Makes me think of a Spanish proverb: "Cada cabeza es un mundo." (Every mind is its own world.)

Roy B.
 

Tom Elmore

1st Lieutenant
Member of the Year
Joined
Jan 16, 2015
Part 2:

-The rebels thought we [Army of the Potomac] could not possibly get there [Pennsylvania] for three more days, and by that time, they expected to have things ready for us, but we did some tall travelling. … Had it not been for Joe Hooker’s good feeding last winter and spring we never could have done such marching. (July 6 letter of Private John L. Street, Company A, 145th Pennsylvania, to his parents)

-I was in hopes we would totally destroy the rebel army before they could get in Virginia again but they have escaped and I suppose we will have to follow them but I have strong hopes. Dear mother this war will soon be over. Three great victories in one week, Vicksburg, Port Hudson and Gettysburg. I don’t see how it can last much longer. (July 17 letter of John Stewart, 91st Pennsylvania, to his mother)

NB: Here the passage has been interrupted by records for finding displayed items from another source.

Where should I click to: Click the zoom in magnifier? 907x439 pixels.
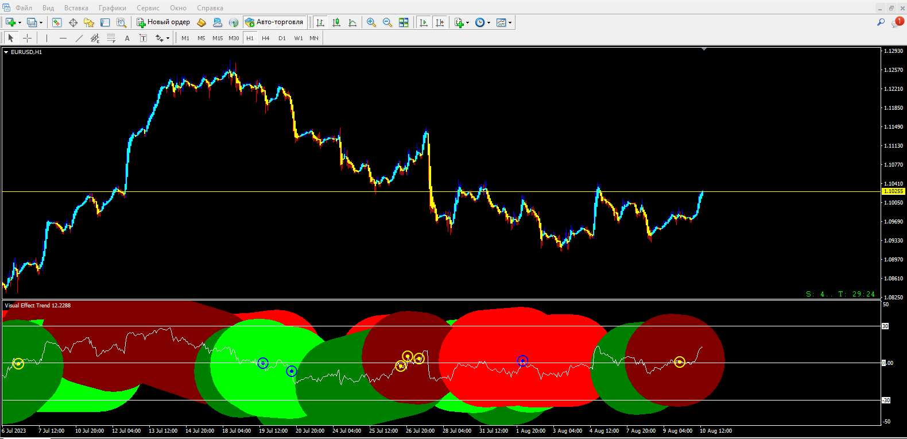click(371, 22)
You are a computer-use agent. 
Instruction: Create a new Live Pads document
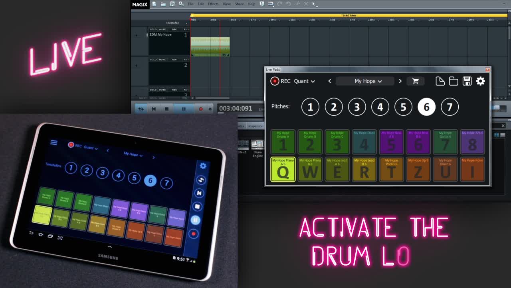(440, 81)
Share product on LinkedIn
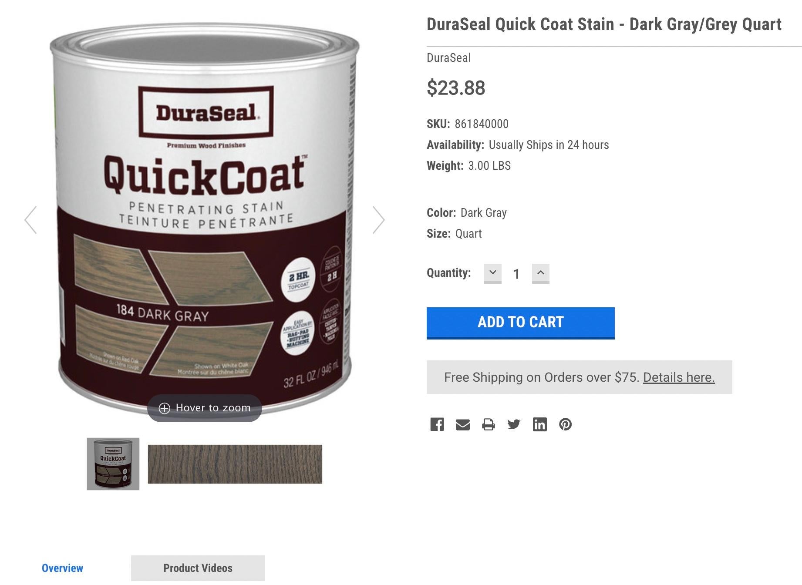The width and height of the screenshot is (802, 585). (x=539, y=424)
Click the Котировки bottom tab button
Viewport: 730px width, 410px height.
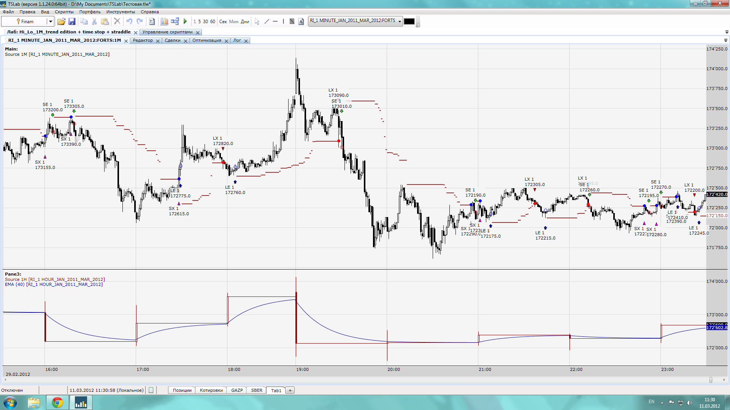[x=211, y=390]
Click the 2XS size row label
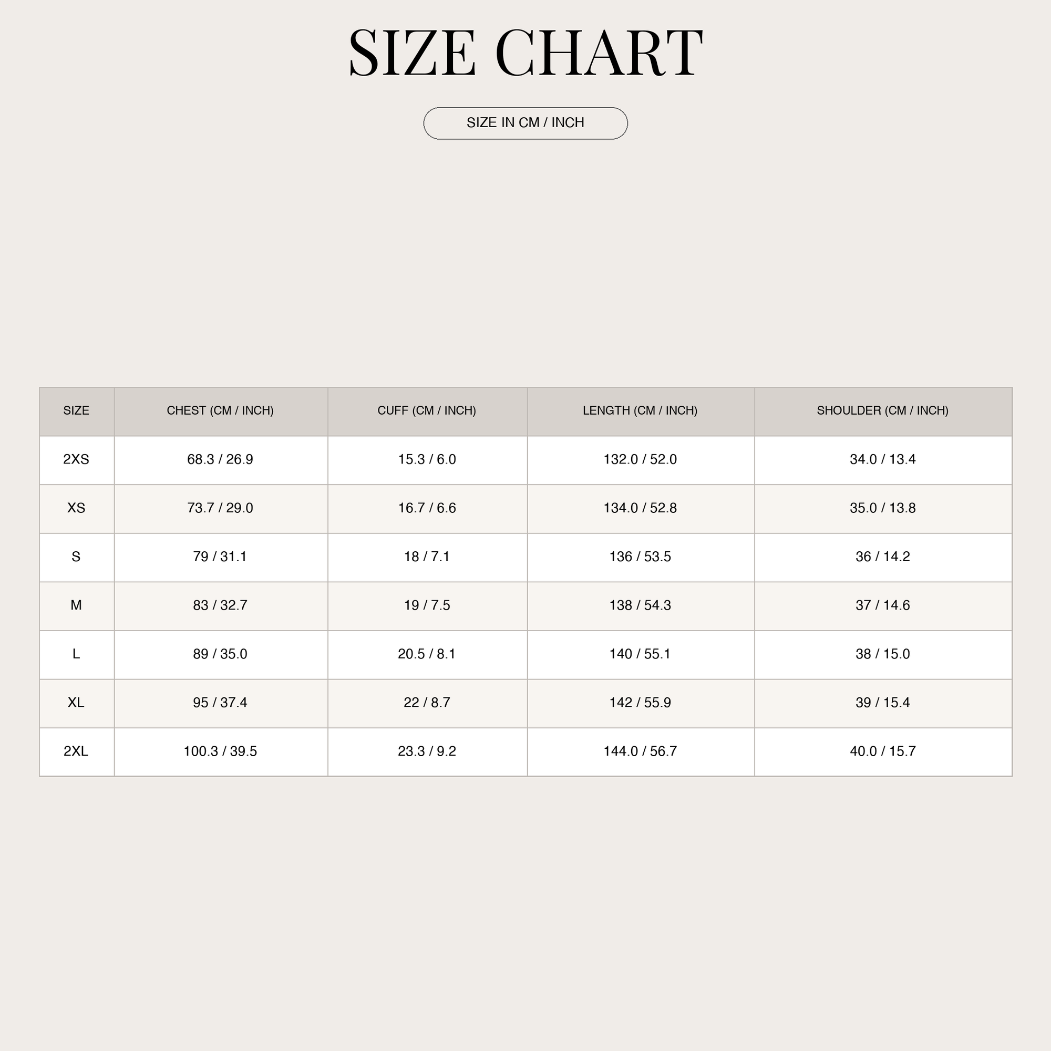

-We can see now that a splendid chance to whip the rebels was lost by not attacking them at Williamsport, for we could have punished them severely. I believe Hooker would have fought them. Everyone seems however to have every confidence in Genl. Meade; he is a careful Genl. (November 3, 1863 letter of Captain James Grindlay, 146th New York, to a friend; http://civilwartalk.com/threads/bought-a-book-found-a-nice-surprise.125433/)

-Everything seems to be going on right in every direction. Vicksburg fallen – and tonight we hear that Port Hudson has surrendered … Can we not see the beginning of the end? I think the Army of the Potomac would whip twice their number now they are so enthusiastic. (July 15 letter of Private James D. Chadwick, Company I, 10th Pennsylvania Reserves, to his father, sites.allegheny.edu/civilwarletters/tag/Gettysburg-battle-casualties/)

-We ought to have annihilated Lee’s army at Williamsport on Monday last, and I think we should if we had attacked him, but fallible beings cannot always penetrate far enough into the future to do and act just right. But notwithstanding Lee has eluded our grasp the old Army of the Potomac has again demonstrated to the world at large that upon its endurance and valor depends the safety of this government. We have not accomplished all that we could have desired in that we have allowed the enemy to withdraw any of his force from Maryland, yet we have met him upon the ground of his own choosing, and in a fair field fight have compelled him to retire leaving behind him not less than 30,000 of his veteran troops. (July 17 letter of 1st Sergeant/Captain Frank L. Lemont, Company E, 5th Maine, to his mother, Special Collections Department, Folger Library, University of Maine, Orono)
 

rpkennedy

Lt. Colonel
Member of the Year
Joined
May 18, 2011
Location
Carlisle, PA
Some information on some of these guys:

Private John L. Street mustered out with his regiment in July 1865 having been promoted to corporal.

John Stewart was the 1st Sergeant of Company C at the time of Gettysburg and was commissioned a 1st Lieutenant in November 1863. On June 22, 1864, he was mortally wounded at Petersburg.

Captain James Grindlay finished the war as the colonel of the 146th New York and mustered out with the regiment. He was also awarded the medal of honor for his actions during the Battle of Five Forks when he took command of the brigade and led them into the Confederate works.

Private James D. Chadwick finished his term of service and went home in June 1864.